Задание: Продолжите отрывок о письмах В. А. Жуковского, начав сразу после его последнего предложения.

Я точно теперь похож на такого человека, который видел один только сон жизни, прекрасный, восхитительный, но знал, что это сон и что он видел его в горячке и им не наслаждается, и вдруг чувствует, что к нему приближается ангел, чтобы его разбудить, и говорит: проснись, чтобы жить. И он готов встать с полным понятием о жизни, с полною готовностию ею воспользоваться, как человек слепой от рождения, знавший только по слуху о красотах мира и вдруг получающий зрение. Для меня в жизни все еще будет новым, но я приготовлен к нему лишениями. Довольно!
Скажу вам в заключение, милые мои друзья: сделайте со своей стороны все, что можете, чтобы дать нам это счастие. В Иване Владимировиче будете иметь сильного помощника; только не откажите с ним вместе действовать. Я уверен, что все вместе вы перемените образ мыслей тетушки. Я уверен, что она сама обрадуется случаю от него отказаться. Сделаем все, что от нас зависит; остальное предоставим Провидению. Простите»[149].
А вот еще одно муратовское послание В. А. Жуковского, датированное 16 апреля 1814 года. «Здравствуйте, милая моя сестра, новая знакомка и старый друг, – обращается он к А. П. Киреевской. – Вы мне дали на дорогу добрый запас размышлений и чувств. Месяца за два я бы не вообразил, что мне будет можно поехать с грустью из Долбина в Муратово – бедные мы люди! Думаем о бессмертии, о горнем, отдаленном счастье, а под носом не видим того, что может нас утешать и делать довольными. Наше путешествие сделало и моему сердцу большое добро: оно помогло ему найти находку – доверенность к дружбе, прежде смешанную с сомнением, потом почти совсем разрушенную, обратить в веру – не есть ли это находка? И не везде ли видно доброе Провидение? Отымая с одной стороны, оно всегда заменяет с другой. С полною доверенностью я сунулся было просить дружбы там, где было одно притворство, и меня встретило предательство со всем своим отвратительным безобразием – от вас не думал ничего требовать, и все само сделалось. Эта мена ничуть не убыточная, а вместе с нею и добрый урок.

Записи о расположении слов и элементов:
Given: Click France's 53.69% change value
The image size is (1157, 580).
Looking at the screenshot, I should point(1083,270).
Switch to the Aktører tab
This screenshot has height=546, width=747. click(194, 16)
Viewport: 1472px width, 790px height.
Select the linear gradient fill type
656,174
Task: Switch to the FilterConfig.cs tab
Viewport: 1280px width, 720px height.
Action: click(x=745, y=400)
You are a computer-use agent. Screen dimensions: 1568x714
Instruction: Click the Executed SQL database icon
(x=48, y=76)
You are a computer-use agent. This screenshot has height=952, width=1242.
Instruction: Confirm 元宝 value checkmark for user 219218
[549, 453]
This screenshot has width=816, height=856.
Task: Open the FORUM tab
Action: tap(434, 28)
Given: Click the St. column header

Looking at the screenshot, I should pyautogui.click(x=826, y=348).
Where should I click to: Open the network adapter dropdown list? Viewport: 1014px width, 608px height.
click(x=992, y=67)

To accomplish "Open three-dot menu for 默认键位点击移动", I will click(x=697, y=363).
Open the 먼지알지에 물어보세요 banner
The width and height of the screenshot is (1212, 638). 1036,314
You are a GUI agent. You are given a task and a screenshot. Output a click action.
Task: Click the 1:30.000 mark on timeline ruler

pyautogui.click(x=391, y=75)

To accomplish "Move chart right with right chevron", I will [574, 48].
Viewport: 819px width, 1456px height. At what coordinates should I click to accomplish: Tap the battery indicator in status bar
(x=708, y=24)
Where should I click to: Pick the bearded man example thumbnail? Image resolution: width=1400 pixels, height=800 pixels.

Ответ к заданию:
Вот вам моя реляция. Поехав от вас, я думал ночевать в Черни. Но в Болхове узнал, что Плещеев[150], мой добрый негр, который белых книг не страшится, приехал один из Ельца. Я скорей в Чернь, но его не застал – он уехал в Муратово. Переменив лошадей, скачу за ним. Ночь и страшная грязь не выпустили меня из Козловки, и я ночевал у Марии Николаевны[151]. Она сказала мне официальную новость: свадьба[152] назначена 2 июля, а после свадьбы едут в Дерпт. Я поглядел на своего спутника – вы его знаете. Больная, одержимая подагрою надежда, которая, скрепя сердце, тащится за мною на костылях и часто отстает.
– Что скажешь, товарищ?
– Что сказать? Нам недолго таскаться вместе по белу свету. После второго июля – что бы ни было – мы расстанемся! Или покину тебя одного, и бреди, как хочешь! Или оставлю тебе свою сестрицу, которая лучше меня, и гораздо лучше (но только для добрых) – исполнение. С нею дурной человек становится хуже, а добрый гораздо добрее. Она приготовит тебя к тому обетованному краю,
Где вера не нужна, где места нет надежде,
Где царство вечное одной любви святой!
– А если останусь один?
– Тогда готовься, как умеешь, сам к переселению в этот край! Но едва ли удастся получить пропускной билет!
– Но ждать чуда? Кто его дождется!
– И я тоже думаю!
– Что же делать?
– Не знаю! А для меня верно только то, что мы расстанемся!
Вот вам слово в слово весь наш разговор.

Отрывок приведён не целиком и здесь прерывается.